Possibly the most important of these past lessons is that social movements may emerge organically but often do not succeed until at least some primitive form of organization or basic structure takes form around which resources, supporters, and eventually the general public, can coalesce.

This structure does not need to be hierarchical, but it does need to at least anchor or provide a platform around which the movement can build identity and direction. I sense a number of people look to Mozilla to be that rallying point. Indeed, last year when Chris Messina ranted online about Mozilla – which some in the Mozilla Corporation incorrectly felt was an unhelpful critique of the corporation – he was asking this very question. (I know Chris’ comments weren’t very popular with many people and that a major motivating factor for his rant was an effort to bring attention to his new consulting firm, but I’m still going to address his comments at face value) I don’t think Messina was being critical of the corporation per se, a large part of what he was asking was why Mozilla wasn’t serving as a rallying point for people (like him) who cared about the Open Web and Open Source.

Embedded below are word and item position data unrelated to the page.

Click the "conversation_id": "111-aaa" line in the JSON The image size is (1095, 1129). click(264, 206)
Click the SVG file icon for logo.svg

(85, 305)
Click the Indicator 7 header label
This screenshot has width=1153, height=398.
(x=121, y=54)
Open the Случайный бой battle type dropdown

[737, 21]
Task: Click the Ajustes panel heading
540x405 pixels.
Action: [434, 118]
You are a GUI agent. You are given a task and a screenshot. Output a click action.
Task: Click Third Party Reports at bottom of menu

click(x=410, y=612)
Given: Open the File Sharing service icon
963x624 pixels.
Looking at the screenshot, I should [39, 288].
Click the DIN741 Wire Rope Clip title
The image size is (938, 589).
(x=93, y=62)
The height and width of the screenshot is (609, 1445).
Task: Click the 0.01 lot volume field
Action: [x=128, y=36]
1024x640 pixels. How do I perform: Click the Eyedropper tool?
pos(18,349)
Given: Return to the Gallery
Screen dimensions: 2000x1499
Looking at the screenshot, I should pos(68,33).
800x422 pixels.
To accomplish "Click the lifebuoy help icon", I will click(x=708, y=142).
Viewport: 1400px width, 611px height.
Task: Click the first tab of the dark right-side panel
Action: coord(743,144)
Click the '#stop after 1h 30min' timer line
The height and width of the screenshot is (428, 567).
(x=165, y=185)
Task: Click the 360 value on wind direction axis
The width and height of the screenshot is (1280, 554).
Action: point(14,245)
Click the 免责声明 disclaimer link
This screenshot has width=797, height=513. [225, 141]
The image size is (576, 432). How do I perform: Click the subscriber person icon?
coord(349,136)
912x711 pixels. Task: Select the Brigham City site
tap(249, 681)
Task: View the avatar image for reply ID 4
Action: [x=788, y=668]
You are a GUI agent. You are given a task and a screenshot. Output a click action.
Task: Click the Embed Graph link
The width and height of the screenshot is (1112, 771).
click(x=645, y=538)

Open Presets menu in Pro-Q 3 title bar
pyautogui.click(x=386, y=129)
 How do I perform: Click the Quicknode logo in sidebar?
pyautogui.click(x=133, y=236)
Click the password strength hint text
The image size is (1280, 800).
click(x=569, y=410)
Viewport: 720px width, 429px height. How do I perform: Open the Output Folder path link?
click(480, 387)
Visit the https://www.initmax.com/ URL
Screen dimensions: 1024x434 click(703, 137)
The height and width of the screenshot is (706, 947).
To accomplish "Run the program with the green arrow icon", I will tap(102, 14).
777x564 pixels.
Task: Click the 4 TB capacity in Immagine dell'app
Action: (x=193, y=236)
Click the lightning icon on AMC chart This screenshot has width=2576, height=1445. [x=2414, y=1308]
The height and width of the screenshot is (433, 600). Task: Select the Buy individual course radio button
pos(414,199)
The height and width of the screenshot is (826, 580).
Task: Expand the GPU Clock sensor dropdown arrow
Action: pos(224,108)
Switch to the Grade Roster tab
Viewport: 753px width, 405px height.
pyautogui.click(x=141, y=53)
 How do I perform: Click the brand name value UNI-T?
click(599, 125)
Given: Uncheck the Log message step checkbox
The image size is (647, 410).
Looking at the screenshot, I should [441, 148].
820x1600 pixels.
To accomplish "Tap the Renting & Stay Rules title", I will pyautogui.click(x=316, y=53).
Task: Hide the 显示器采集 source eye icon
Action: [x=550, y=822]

The Berkman Center at Harvard, the CIS at Stanford, the Mozilla Foundation, Electronic Frontier Foundation, the Shuttleworth Foundation, along with a handful of other organizations are already part of the movement’s ecosystem. Perhaps one of them could credibly take on a leadership/organizing/convening role for such a social movement. Perhaps not. At the moment, it seems unclear if anyone is.

Again, this social movement can and probably should be more decentralized than any past movement. But could we push ourselves harder? Are we creating enough hooks for new participants to latch on to? Are we creating an ecosystem where non-coders, but passionate open web believers, can find a niche? What are the big harry audacious goals that a larger community can get behind, and support? Are we willing to talk about ourselves as a social movement? What are the opportunities and dangers in doing that? I’m not sure. But it would be great if someone were thinking about who, or whom, might be asking these questions.